These screens have come to light after a long period of obscurity. Scholars have known of them, but not where they were. In the art journal Kokka (no. 1399, 2012), Inabata Rumiko mentions them as “missing” in her discussion of Chokuan hawk screens bearing the rare rectangular seal Kagawa present here; she lists eleven Chokuan works with this seal. Images of the screens are preserved in black and white as individual paintings in the archives of Tobunken, the Tokyo National Research Institute for Cultural Properties, which gives the provenance of Matsui Nobuyoshi; when the photographs were taken is unknown (Tobunken archive nos. 21079–90 and 21167 [seals], accessible online).
The calligraphy on each panel is by Itto Shoteki (also written Ichito Joteki with variant life dates 1539-1612), a Rinzai Zen master who led an austere life in the countryside near Nansoji Temple, a branch temple of Daitokuji in Kyoto, located in the Kai region (modern Sakai City, Yamanashi Prefecture). His most famous student was the monk Takuan Soho (1573–1645), who received his Dharma transfer (inka) from Shoteki in 1604. A painting inscribed and sealed by the monk Itto Shoteki on a portrait of Linji Yixuan (d. 886), the 11th patriarch of the Chan (Zen) Linji (Rinzai) sect, is in the Freer Gallery of Art (F1905.269).

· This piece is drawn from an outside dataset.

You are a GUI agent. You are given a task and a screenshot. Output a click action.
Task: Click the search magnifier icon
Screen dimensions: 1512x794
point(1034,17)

Like the calligrapher Itto Shoteki, the artist Soga Chokuan lived in the Sakai district, south of present-day Osaka. His paintings of birds of prey catered to the warrior elite, who saw the bird imagery as a symbol of military prowess. Even in their formal poses, the artist gives the birds the sense of pent-up energy that obviously attracted him. Chokuan, and his follower Chokuan II (Nichokuan; act. early to mid-17th century), claimed to descend from the fifteenth-century painter Soga Jasoku, a bit of varnishing disputed today in the limited history known about them. Chokuan II continued in the specialty of his mentor (some say father) and there is a pair of screens of hawks and plum trees that is inscribed by Takuan Soho, the pupil of Itto Shoteki, the calligrapher here (see Yoshiaki Shimizu, ed., Japan: The Shaping of the Daimyo Culture 1185–1868 [Washington, DC: National Gallery of Art, 1988], pl. 129). For a single Chokuan painting of a tethered hawk, see Kitagawa Hiroshi, ed., Tenchijin: Naoe Kanetsugu to sono jidai NHK taiga dorama tokubetsuten / “Tenchinjin”: The Life and Times of Naoe Kanetsugu, Introducing the Background of NHK’s Taiga Drama (Tokyo: Suntory Museum, 2009, pl. 161 (“Tenchinjin” was a 2009 drama about the warrior/aesthete Naoe Kanetsugu [1560–1619] broadcast by NHK of the novel of the same name by Masashi Hisaka). See also, Nara Prefectural Museum of Art, Soga Chokuan Nichokuan no kaisha / Paintings of Soga Chokuan and Nichokuan (1989).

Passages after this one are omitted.